What follows now is a short philosophical-intellectual history outline of the conceptual history, whereby the main focus is directed at the Elizabethan era in England (1558-1603). In this time, a period within the Renaissance, imagination was generally perceived as rather negative, even dangerous – as a possible ‘enemy’ of reason – and possibly fatal. “The conception of imagination suggested by [various] passages in Shakespeare is but the expression in literature of a notion one finds everywhere in psychological treatises.” (Anderson, p.28, l.5-7). Therefore, imagination is “the Source of all our Evils, our Confusions and Disorders, our Passions and Troubles; […]“ (Charron, p.179, l.26-28). Herein the Elizabethan writers agree with Charron, but he even goes one step further by stating that imagination “is a perfect Incendiary in the State, looks out all the Fools, and disaffected in the Soul, and blows them up into Sedition; raises the Mob, that is, the Passions, and sets all in an Uproar and Confusion […] and not submitting the Matter to the Understanding […].” (Charron, p.194, l.1-8).

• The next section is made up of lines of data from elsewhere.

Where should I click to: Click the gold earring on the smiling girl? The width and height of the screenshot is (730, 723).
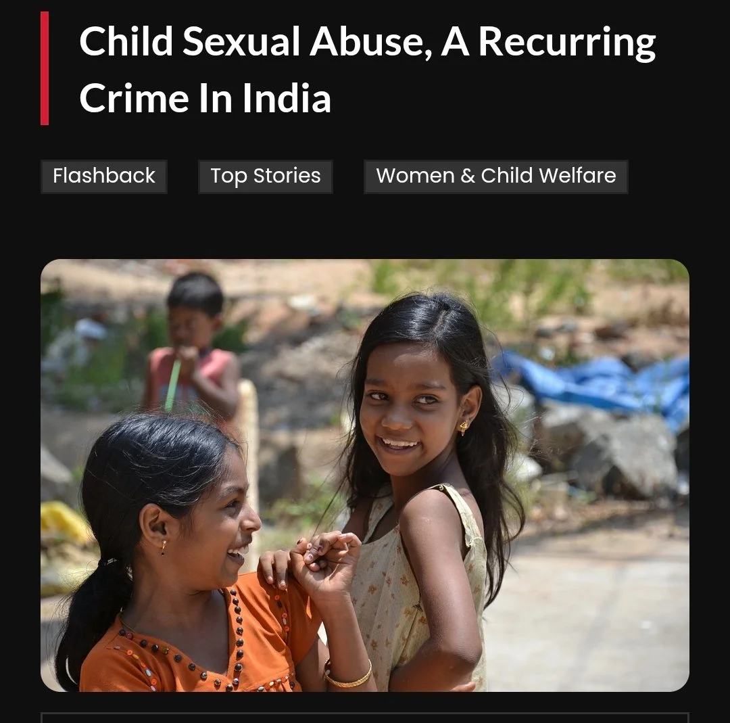click(x=464, y=427)
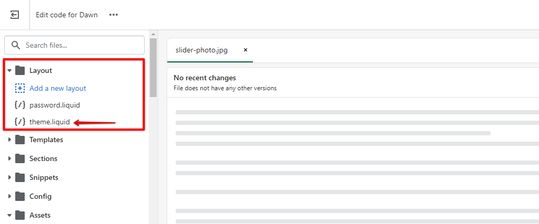The height and width of the screenshot is (224, 539).
Task: Expand the Templates folder arrow
Action: [9, 140]
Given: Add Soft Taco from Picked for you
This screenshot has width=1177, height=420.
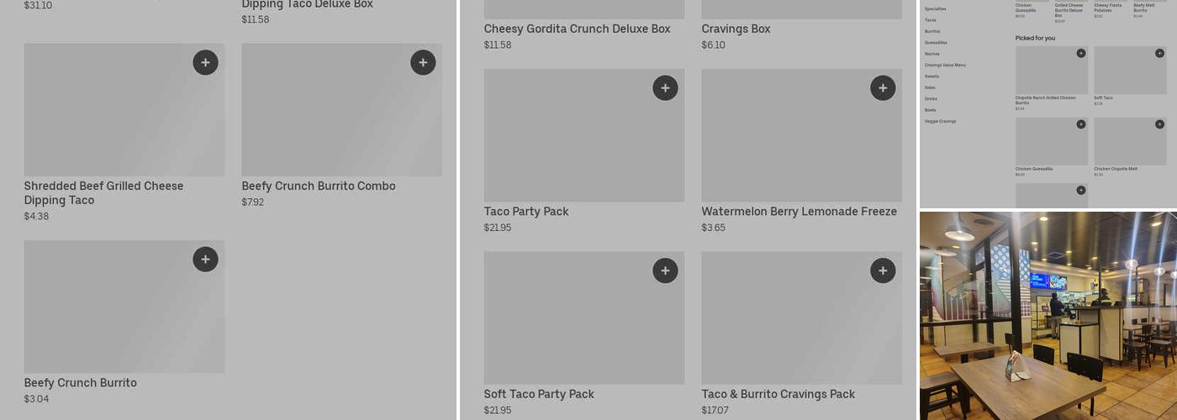Looking at the screenshot, I should pyautogui.click(x=1159, y=53).
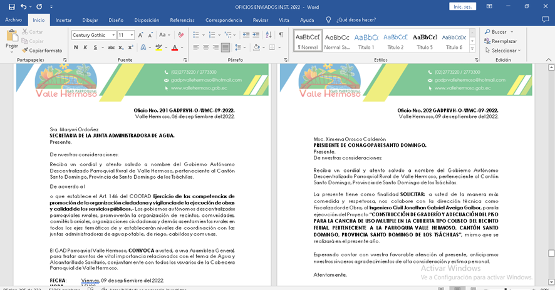Open the font size dropdown showing 11
555x290 pixels.
(x=132, y=35)
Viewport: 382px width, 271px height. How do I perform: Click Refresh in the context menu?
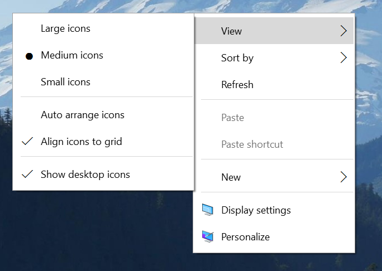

Despite the fact that Sir Philip Sidney, one of the most important figures of English (Renaissance) literature, connected the negative factor of imagination with both definitions and – conforming to the predominant Elizabethan understanding – talks of sinful fantasy, Plato’s applied hierarchy of the terms1 prevailed in the 18th century.

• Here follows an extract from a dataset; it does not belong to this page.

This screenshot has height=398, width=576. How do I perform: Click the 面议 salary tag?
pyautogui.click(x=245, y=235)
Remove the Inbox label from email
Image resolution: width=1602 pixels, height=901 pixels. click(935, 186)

Thus W. Duff refers to this imagination, which is uncontrolled and gives shine to the worthless, as “fancy”, while J. Beattie describes “fancy” as “trivial” and “imagination” as “solemn”. Other authors, in contrast, identify “fancy” as blurred, arbitrary and passive, while calling “imagination” clear, ordered and active (Ritter, p.217, Imagination).
Sir Francis Bacon, who, in his work The Division of Poesy, divides the human science into three sections that respectively relate to one feature of the human mind, assigns poetry to imagination. Nevertheless, unlike Sidney – to whose Defence of Poesy Bacon’s work refers – he does not grant it a high rank. Under the influence of imagination, poetry produces unnatural combinations of memory contents, hence chimeras and phantoms, and, in order to conform to the human mind’s love for greatness, it falsifies the reports of history (Renner, p.107, The Division of Poesy). Similar to today’s understanding of the term, imagination is first referred to as the counter-pole to “raison” (reason) and “bon sens” (common sense) by René Descartes (see Ritter, p.219, Imagination).
According to Joachim Ritter and Karlfried Gründer, the earnings for the most detailed and profound analysis2 of imagination and its correlate, the imaginary, belong to Jean-Paul Sartre.